Toward a Syntactic Analysis of Classical Chinese Texts

Koichi Yasuoka
Institute for Research in Humanities, Kyoto University

  The most difficult point in the syntactic analysis of classical Chinese
texts is that they don't have any spaces or punctuations between words
or between sentences. They consist of continuous strings of Chinese
characters from the start to the end of texts. Contrary to the analysis
of modern Chinese texts, which have several punctuations and can be
fragmented into phrases with the punctuations, the analysis of classical
Chinese texts has to begin with finding out the ends of sentenses.
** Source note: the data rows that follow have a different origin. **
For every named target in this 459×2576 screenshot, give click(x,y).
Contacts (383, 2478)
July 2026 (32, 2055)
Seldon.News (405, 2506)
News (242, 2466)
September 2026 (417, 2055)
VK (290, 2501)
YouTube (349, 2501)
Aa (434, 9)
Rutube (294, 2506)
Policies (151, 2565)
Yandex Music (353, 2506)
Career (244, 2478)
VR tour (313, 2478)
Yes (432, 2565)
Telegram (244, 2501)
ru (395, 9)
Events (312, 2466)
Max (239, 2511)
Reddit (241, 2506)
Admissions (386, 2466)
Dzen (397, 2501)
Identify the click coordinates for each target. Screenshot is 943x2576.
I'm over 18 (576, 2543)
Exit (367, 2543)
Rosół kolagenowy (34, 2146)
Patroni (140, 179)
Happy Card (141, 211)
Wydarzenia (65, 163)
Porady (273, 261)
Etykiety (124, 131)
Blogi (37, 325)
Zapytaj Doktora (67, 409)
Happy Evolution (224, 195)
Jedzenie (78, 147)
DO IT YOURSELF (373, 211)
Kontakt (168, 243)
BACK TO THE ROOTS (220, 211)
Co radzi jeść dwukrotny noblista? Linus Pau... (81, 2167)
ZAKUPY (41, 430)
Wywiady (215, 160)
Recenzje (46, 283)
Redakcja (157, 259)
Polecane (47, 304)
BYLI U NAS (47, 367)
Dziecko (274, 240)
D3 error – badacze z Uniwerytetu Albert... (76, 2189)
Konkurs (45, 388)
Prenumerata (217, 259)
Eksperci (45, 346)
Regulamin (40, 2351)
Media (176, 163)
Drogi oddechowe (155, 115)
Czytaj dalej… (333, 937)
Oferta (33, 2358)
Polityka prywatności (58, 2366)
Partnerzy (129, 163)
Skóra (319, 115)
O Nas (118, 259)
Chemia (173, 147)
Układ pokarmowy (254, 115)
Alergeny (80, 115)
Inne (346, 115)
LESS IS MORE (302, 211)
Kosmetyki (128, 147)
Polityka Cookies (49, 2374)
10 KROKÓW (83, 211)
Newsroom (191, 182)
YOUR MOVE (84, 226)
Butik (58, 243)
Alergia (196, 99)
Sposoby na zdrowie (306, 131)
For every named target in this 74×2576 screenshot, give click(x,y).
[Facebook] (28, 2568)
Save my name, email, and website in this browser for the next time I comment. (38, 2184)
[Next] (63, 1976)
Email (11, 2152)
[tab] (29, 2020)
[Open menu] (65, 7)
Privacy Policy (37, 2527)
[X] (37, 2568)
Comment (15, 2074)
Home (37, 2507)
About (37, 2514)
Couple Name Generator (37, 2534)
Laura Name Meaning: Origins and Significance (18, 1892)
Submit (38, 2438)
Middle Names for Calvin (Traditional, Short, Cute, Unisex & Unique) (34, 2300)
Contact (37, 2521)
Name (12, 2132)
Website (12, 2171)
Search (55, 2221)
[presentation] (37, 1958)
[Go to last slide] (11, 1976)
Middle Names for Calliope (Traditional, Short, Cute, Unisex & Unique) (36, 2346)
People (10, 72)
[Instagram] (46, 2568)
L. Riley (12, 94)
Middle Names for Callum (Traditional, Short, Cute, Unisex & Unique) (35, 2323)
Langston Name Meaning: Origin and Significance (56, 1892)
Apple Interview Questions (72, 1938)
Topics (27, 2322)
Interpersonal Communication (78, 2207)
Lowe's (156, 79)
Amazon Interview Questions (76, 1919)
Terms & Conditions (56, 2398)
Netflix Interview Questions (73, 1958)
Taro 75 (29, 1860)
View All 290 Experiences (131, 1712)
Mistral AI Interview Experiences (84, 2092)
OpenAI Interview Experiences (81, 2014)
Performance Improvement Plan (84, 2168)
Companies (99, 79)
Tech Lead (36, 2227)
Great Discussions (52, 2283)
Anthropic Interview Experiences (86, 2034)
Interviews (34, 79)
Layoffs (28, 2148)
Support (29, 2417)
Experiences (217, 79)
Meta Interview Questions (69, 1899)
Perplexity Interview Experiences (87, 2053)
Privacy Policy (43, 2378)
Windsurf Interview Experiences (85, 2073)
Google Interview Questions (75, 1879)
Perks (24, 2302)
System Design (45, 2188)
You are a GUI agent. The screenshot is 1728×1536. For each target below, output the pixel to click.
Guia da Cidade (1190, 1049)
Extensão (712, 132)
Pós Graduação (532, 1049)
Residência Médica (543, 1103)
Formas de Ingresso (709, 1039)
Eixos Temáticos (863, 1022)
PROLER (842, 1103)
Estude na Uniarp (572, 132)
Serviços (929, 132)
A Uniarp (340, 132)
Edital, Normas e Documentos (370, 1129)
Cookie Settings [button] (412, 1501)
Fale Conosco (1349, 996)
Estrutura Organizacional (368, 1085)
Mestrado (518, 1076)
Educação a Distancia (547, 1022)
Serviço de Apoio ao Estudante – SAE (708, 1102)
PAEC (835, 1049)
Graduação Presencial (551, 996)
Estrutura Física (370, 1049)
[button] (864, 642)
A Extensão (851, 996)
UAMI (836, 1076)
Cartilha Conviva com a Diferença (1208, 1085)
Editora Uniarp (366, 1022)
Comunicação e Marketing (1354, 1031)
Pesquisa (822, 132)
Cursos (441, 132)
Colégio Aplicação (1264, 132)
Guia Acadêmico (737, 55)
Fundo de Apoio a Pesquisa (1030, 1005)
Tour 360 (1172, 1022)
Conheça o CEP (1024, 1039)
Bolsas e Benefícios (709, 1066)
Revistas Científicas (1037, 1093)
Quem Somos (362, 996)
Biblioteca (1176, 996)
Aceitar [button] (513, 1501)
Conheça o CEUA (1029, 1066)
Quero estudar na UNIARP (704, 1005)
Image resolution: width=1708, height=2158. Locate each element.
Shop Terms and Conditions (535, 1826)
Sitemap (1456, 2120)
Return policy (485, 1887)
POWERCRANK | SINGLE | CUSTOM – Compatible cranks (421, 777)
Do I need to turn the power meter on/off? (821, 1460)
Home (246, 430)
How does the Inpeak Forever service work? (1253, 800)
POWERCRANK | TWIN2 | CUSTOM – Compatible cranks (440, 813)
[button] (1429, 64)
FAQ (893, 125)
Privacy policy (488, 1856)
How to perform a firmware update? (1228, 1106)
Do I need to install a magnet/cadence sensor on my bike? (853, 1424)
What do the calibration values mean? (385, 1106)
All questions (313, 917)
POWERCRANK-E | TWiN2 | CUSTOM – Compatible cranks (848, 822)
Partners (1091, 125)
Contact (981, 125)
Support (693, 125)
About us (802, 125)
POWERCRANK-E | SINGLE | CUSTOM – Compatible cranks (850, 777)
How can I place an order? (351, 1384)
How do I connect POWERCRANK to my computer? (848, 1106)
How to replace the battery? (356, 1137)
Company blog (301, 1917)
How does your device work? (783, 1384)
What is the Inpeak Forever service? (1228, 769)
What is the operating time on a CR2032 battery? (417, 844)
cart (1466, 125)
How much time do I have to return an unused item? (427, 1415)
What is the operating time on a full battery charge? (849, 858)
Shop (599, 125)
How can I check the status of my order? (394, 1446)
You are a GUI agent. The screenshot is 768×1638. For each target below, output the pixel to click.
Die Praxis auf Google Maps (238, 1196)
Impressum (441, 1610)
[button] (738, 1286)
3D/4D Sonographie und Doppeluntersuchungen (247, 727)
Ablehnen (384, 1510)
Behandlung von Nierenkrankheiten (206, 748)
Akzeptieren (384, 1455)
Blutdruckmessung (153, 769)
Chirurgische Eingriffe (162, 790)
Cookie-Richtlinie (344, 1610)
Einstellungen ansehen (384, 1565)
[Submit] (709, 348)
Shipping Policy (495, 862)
  In this paper we show several key points toward the analysis of
classical Chinese texts.
  First, we separate rhymes from proses automatically. Classical Chinese
texts very often include rhymed passages inside them, and the rhymes are
connected from/to the proses without any punctuations such as quotation
marks. They look continuous. However, rhymes have typical meters every
eight or twelve characters. With this point our method can find rhymes
from classical Chinese texts easily. Rhymes are often written in rather
irregular syntax, so they need a different processing from that for the
proses.
  Second, we find several delimiting characters to fragment the proses
into sentences. For example, in classical Chinese texts, the character
"也" is used at the end of a sentence, and other usage of "也" is
extremely rare. So are "矣" and "焉". To the contrary, for example,
the character "嗚" is very often used at the start of a sentence. We 
use these characters to delimit classical Chinese texts.
  And then, we use our original morphological analysis for the proses
of classical Chinese texts. We are now developing a corpus for the
morphological analysis. The author's colleagues, Tomohiko Morioka and
Naoki Yamazaki, plan presentations about the morphological analysis and
the syntactic frame retrieval in the other papers.